Ellsworth, ME - Every summer in rural Maine, dozens of families haul makeshift monster trucks to a stretch of mud on the outskirts of Ellsworth. They don their helmets, put the pedal to the metal, and cross their fingers that the trucks will make it out the other side faster than anyone else can--hopefully without breaking anything first.
Full story here.
“The fun part for me is seeing what we can fix after it breaks,” said Stephen Ward, a mechanic by trade. On his first run of the year, he broke the transmission right off the motor in his truck, “Mud ’Mater.” Transmissions are so heavy they are usually installed with a jack, but he made do with what he had on hand. “I put it back together with some ratchet straps in time for one of the last runs of the day,” he said.
Usually the mud runners fix the trucks, but in Roger Gilley’s case, Northern Outlaw helped fix him. After a snowmobile accident where Gilley broke both his wrists, he helped himself heal by putting the truck together. “Building Northern Outlaw was a physical therapy,” he said.
Steve Rowley has sunk $30,000 into the 9-foot, 10-inch tall “Double Trouble,” which he co-owns with Craig Hamilton.

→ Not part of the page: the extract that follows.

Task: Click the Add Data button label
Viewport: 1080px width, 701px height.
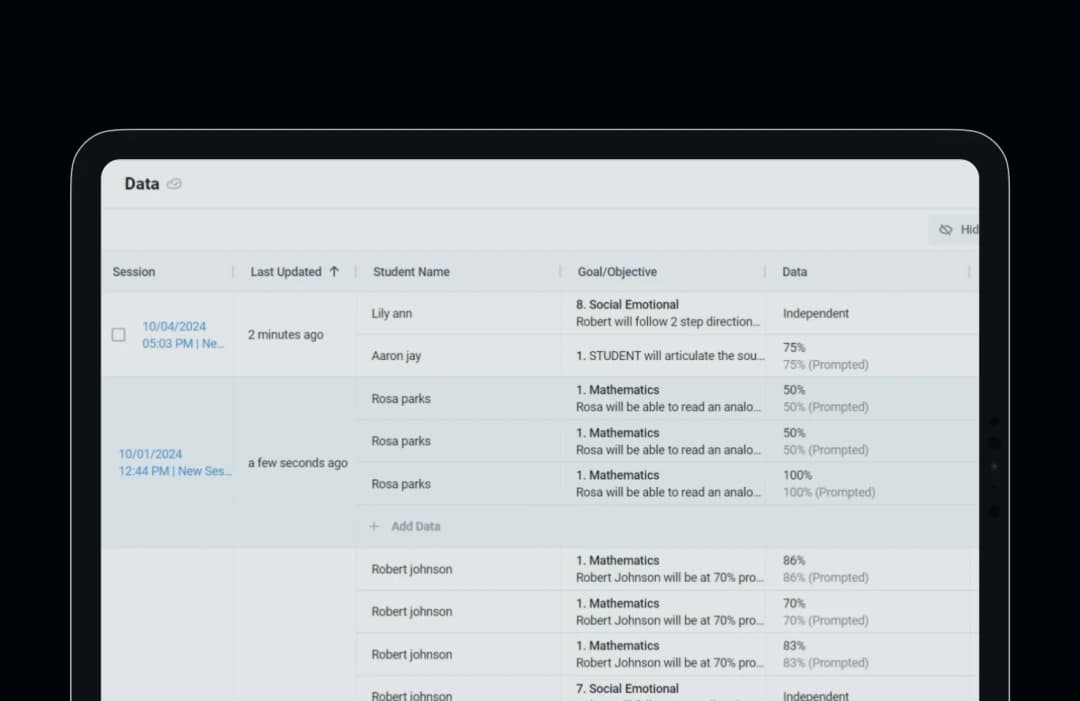Action: point(415,526)
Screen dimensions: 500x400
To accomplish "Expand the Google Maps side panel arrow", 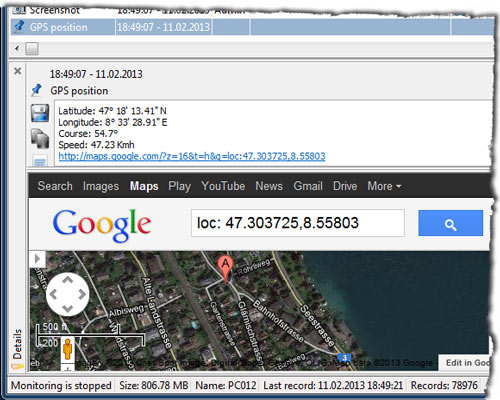I will pyautogui.click(x=37, y=259).
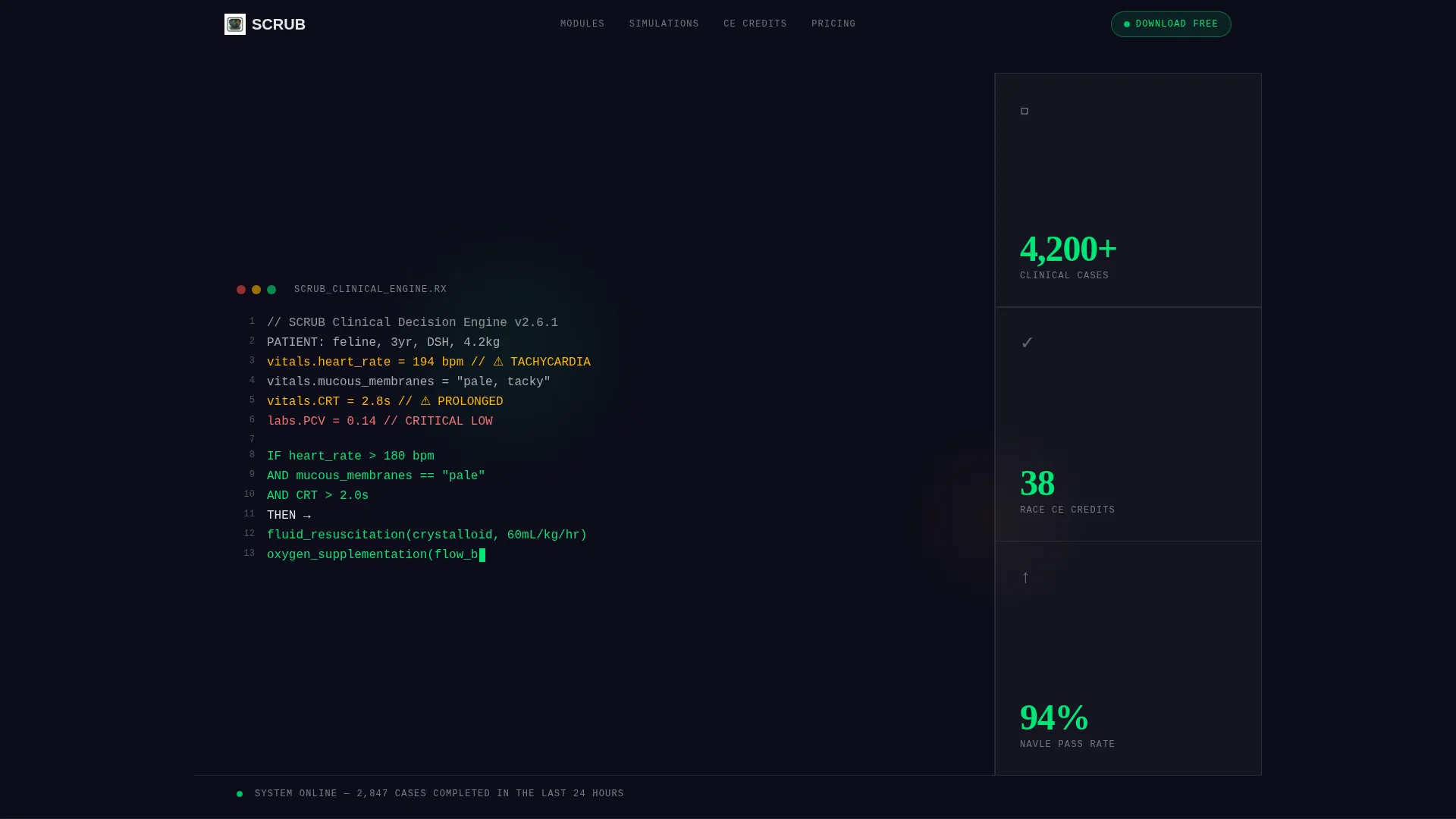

Other mud runners scrounge junkyards and used cars for any parts they can find. Older parts from before the 1990s are generally more reliable in mud pit conditions, runners say, but the high demand for them makes them hard to find.
The air at a mud run smells of smoke, gasoline and fried food as hundreds of dusty
jeanclad and workbooted Mainers take turns racing their trucks, which sport names like Hawt Mess, The Antagonizer, Green Bean, and Swampy. “As soon as you put the gas pedal to the floor, the nerves are gone,” Ward said. “It’s all concentration after that.”